3. Active Inference for Planning and Exploration: Active inference enables goal-directed behavior, as agents plan actions to minimize expected free energy, balancing exploration and exploitation. The model seeks out information that reduces uncertainty, leading to more efficient learning. By treating perception and action as two sides of the same inference process, active inference provides a unified framework for understanding agent behavior. In the context of Atari gameplay, we utilize the generative model to simulate future states and evaluate potential actions. Agents not only seek to maximize reward but also actively take actions that reduce uncertainty in the model’s parameters, leading to epistemic exploration.
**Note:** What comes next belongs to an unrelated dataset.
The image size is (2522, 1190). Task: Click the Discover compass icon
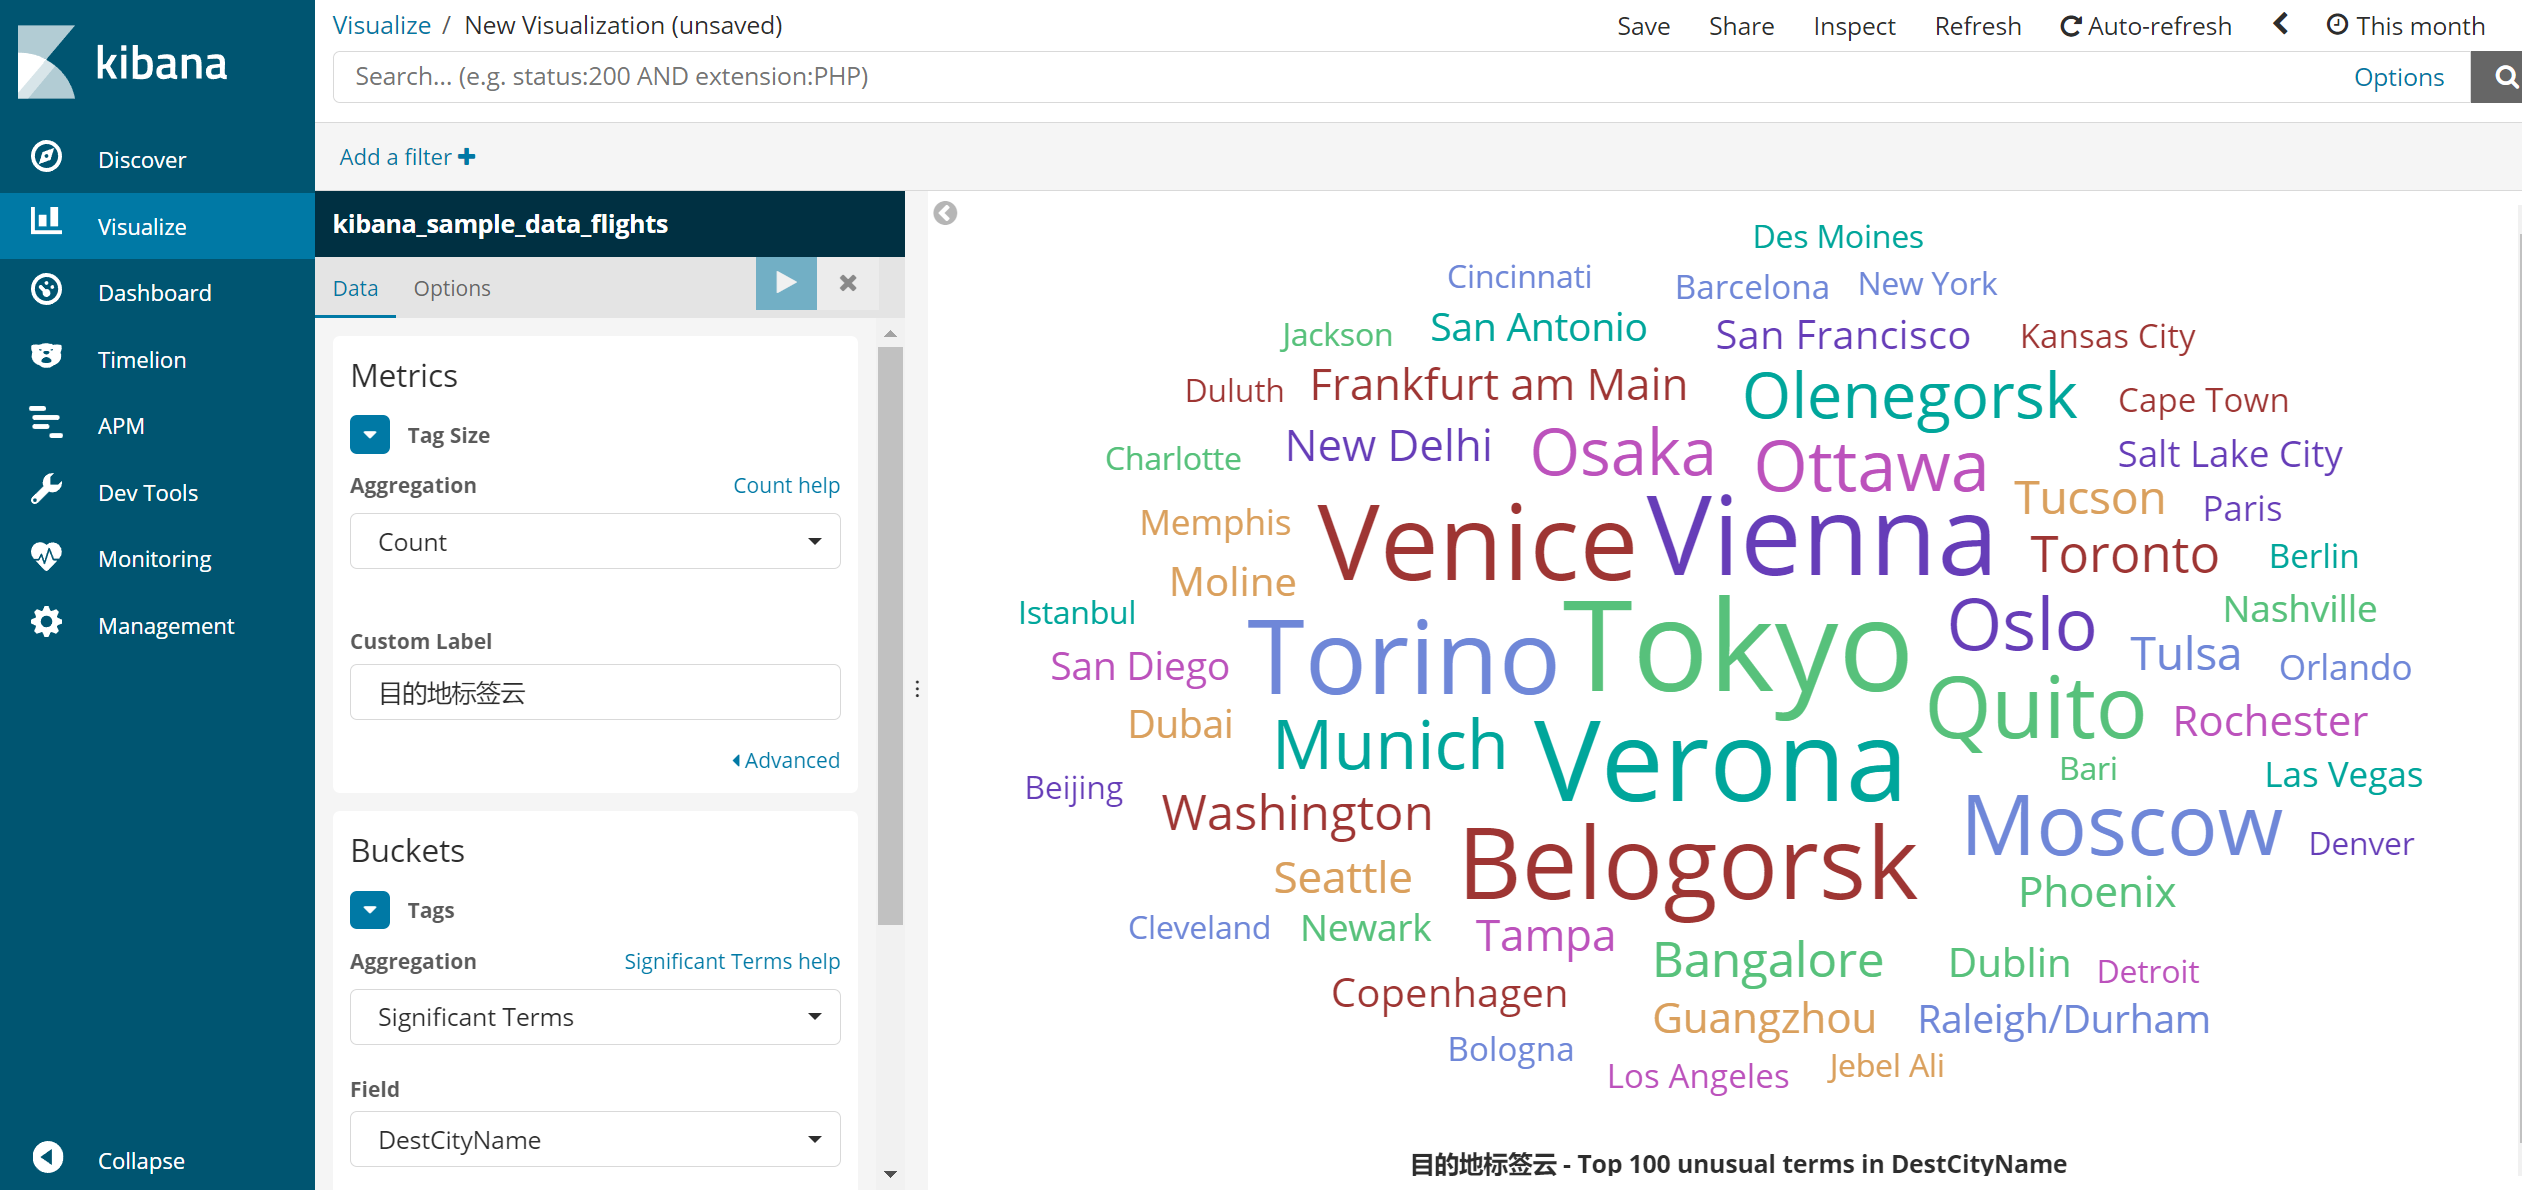pos(46,157)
Core priors allow us to model dynamics quickly across diverse games. Examples of our agents' object-centric “imagination” for Pong, Boxing and Freeway demonstrating object segmentation, imagining piecewise linear trajectories and planning. The fading dots show the agent’s belief about the objects and their future positions.
While we intend to apply our architecture to the 100K challenge to demonstrate a key feature of this natural approach to intelligence—its ability to learn gradually and achieve competence with very small amounts of data—we introduce the Atari 10k challenge: achieving or exceeding human-level performance after only 10,000 frames—approximately 12 minutes of gameplay. This benchmark aligns with the time it takes humans to become competent in new games. To make this a strong comparison, in this challenge we restrict our attention to games that humans can play well in 12 minutes. Specifically, we will avoid games with extremely sparse rewards, as games with frequent feedback facilitate faster learning. Furthermore, we exclude games with long narrative arcs, as they may not suit short training periods and are not in the spirit of our 10K challenge.
Early quantitative results on Pong. The IQM (inter-quartile mean, large symbols) of Human normalized score of our architecture versus competitor architecture IRIS. We can achieve almost perfect game play on Pong after only 10k interactions with much smaller parameter counts and orders of magnitude less compute time thanks to core priors. Note: for our results (green) and IRIS (red) we also present the performance of the random seeds (small dots) alongside the IQM. This is work in progress and the spread of our architecture shows a sensitivity to the random seed, something we hope to eliminate as we refine our active exploration strategies. However do note even our worst runs are competitive with IRIS in the low data regime.
Embracing human-inspired priors, Bayesian methods, and active inference in AI models offers a promising path toward more efficient learning. By modeling environments in terms of objects and their interactions, and utilizing probabilistic inference techniques, we can narrow the gap between human and AI learning speeds. The Atari 10k challenge serves as a step toward developing AI systems that learn as swiftly and effectively as humans, opening doors to applications in real-world scenarios such as robotics, autonomous driving, and other fields where data and compute resources are limited.
This is only a brief glimpse at the things we are doing in the VERSES research and our future progress toward the Atari 10K challenge will be reported in future blogs.. As we continue to refine these models and address the associated challenges, we move closer to AI systems that not only match human performance in specific tasks but also emulate the underlying processes that make human learning so efficient and adaptable.